Fed by clickbait stories and social media frenzies, hospitals became objects of infamy. I watched my friends’ hearts break. “Clients are becoming increasingly aggressive and are not always fired [termination of the practice-client relationship] for their threatening behavior to the ER staff. It has left me dreading going into work when I actually love what I do,” Kelly Powers, an emergency and critical care coordinator at a specialty clinic in Illinois admitted. Voices begged for reason, for common sense, for human decency. My hands shook in disbelief.

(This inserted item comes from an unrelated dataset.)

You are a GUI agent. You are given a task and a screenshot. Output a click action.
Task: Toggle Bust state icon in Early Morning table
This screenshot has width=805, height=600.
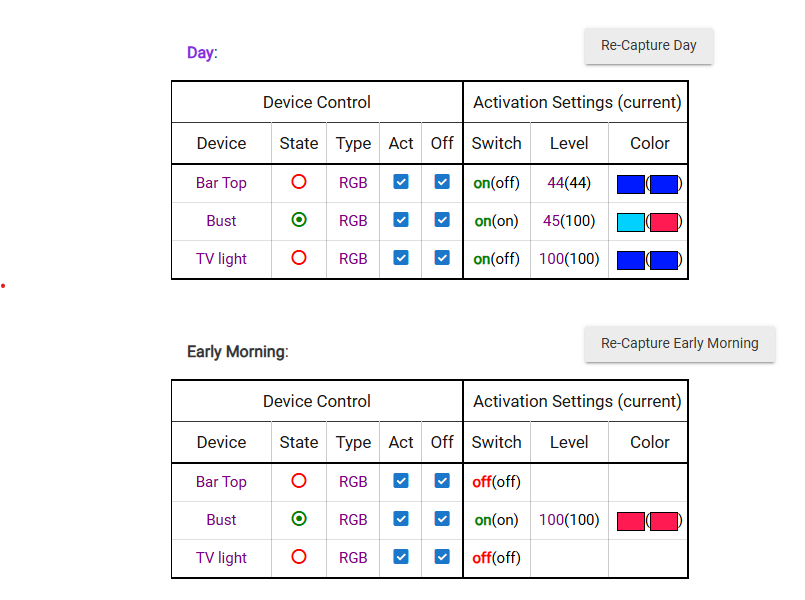pos(298,519)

I felt divided: Part of me breathed a sigh of relief to be free of the disaster, but I also squirmed in guilt to feel such liberation, knowing my friends were suffering. I wanted to rage against the ignorance of individuals who understood nothing of the professionals they were harming, but I was also embarrassed to reflect on moments when I lost my patience with staff for forgetting I was sitting in my car two hours past my appointment time.
What was human nature, and what was the fault of stressful situations? Did one justify the other or was there always a need to balance emotion with empathy?
I was afraid I didn’t have an answer.
“Firefly’s SNAP cPL is high, so he has pancreatitis,” the doctor told me. He adjusted his mask as he leaned against the car. “I’m going to send you home with an appetite stimulant and Cerenia to help with nausea. If he doesn’t start eating, I want you to have a copy of his radiographs and lab work.” He took out his phone. “What’s your number?”
I lifted an eyebrow. “I’ll have your cell number if you send me the images.”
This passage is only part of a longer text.